[Exercise set]:
a - According to the passage on parliamentary secretaries, which act provides for the Australian Prime Minister to appoint parliamentary secretaries at the federal level?
b - List every country that the passage on parliamentary secretaries gives as an example of a Commonwealth parliamentary system in which the prime minister appoints parliamentary secretaries.
c - Extend the passage on parliamentary secretaries, starting after its final sentence.

[Document passage]:
Start

A parliamentary secretary is a member of Parliament in the Westminster system who assists a more senior minister with their duties. In several countries, the position has been re-designated as assistant minister.
In the parliamentary systems of several Commonwealth countries, such as the United Kingdom, Canada, Australia, India and Singapore, it is customary for the prime minister to appoint parliamentary secretaries from their political party in parliament to assist cabinet ministers with their work. The role of parliamentary secretaries varies under different prime ministers. The post has often served as a training ground for future ministers.
In the United Kingdom
In the United Kingdom, Parliamentary Secretary (in full, usually Parliamentary Under-Secretary of State in those departments headed by a Secretary of State) is the third level of government minister, below Minister of State and Secretary of State (or another minister of Secretary of State rank, such as the Chancellor of the Exchequer). Not all departments have all three levels of minister.
A Parliamentary Private Secretary (PPS), on the other hand, is a Member of Parliament who acts as an unpaid assistant to an individual minister, but has no ministerial role, although is expected to support the government at all times.
In the Commonwealth
In Australia, parliamentary secretaries are appointed in the federal government and most state governments. At the federal level, the Ministers of State Act 1952 provides for the Prime Minister to appoint a member from either house of Parliament to be a parliamentary secretary to a minister. The Act also provides that, for constitutional purposes, parliamentary secretaries are to be appointed as ministers of state, which enables them to be paid a salary. In practice, parliamentary secretaries are the third level of ministerial positions, after cabinet ministers (who are members of the Cabinet of Australia) and other ministers.

End

[Given material]:

Start

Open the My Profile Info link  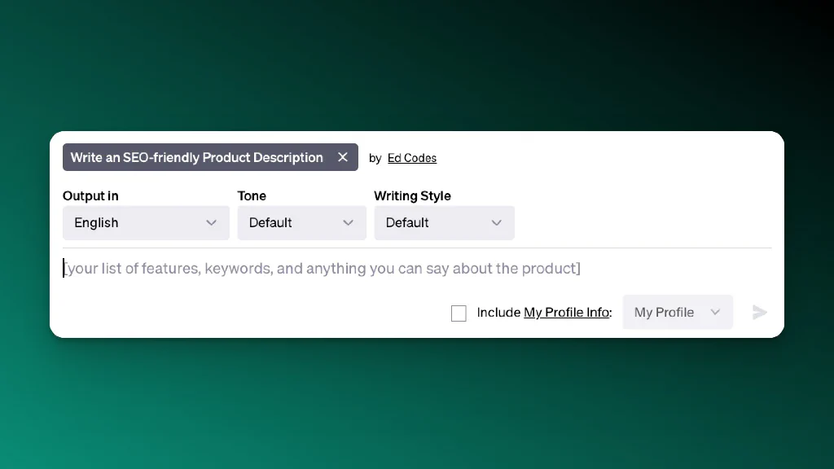point(567,312)
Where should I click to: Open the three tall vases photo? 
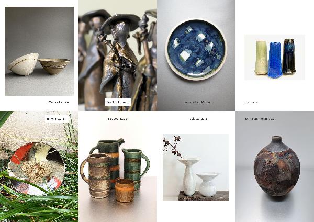[275, 57]
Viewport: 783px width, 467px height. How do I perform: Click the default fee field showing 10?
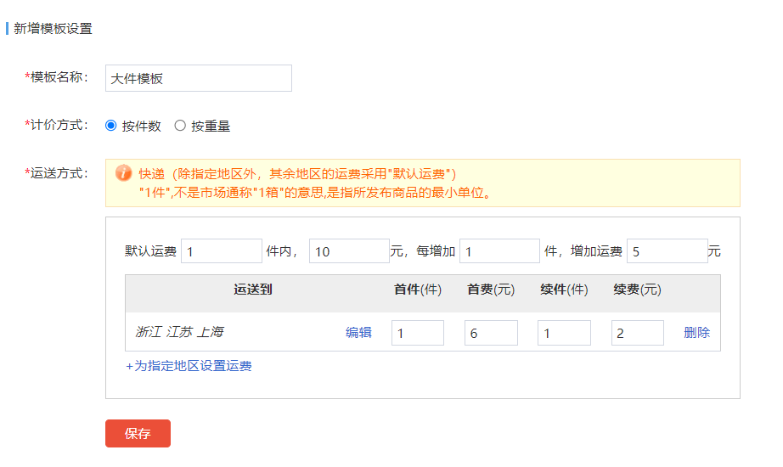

End

[Results for each task]:
a - The Ministers of State Act 1952.

b - United Kingdom, Canada, Australia, India, Singapore

c -
According to Paul Keating in 1993, "the institution of Parliamentary Secretary provides a very inexpensive means not only of giving talented individuals executive experience but providing Ministers with needed support." On 20 September 2015, Prime Minister Malcolm Turnbull announced that the title 'Parliamentary Secretary' is to be re-designated as 'Assistant Minister'.
During Jean Chrétien's term as Prime Minister of Canada, parliamentary secretaries were set to two-year terms and the post was used as a reward for weary backbenchers. Their duty was to answer questions and table reports on behalf of ministers when they were unable to be present in the house.
Chrétien's successor as Canadian Prime Minister, Paul Martin, when sworn-in in 2003, promised a new role for parliamentary secretaries. They would now be sworn into the privy council, giving them access to some secret documents, and allowing them to attend Canadian Cabinet meetings and be assigned specific files by ministers. This replaced the positions of Secretaries of State which had been employed under Chrétien.
The position titled Parliamentary Under-Secretary is established by the Constitution Act 1986. Unlike ministers in the New Zealand Government, parliamentary under-secretaries are not members of the Executive Council.
New Zealand also has Parliamentary Private Secretaries.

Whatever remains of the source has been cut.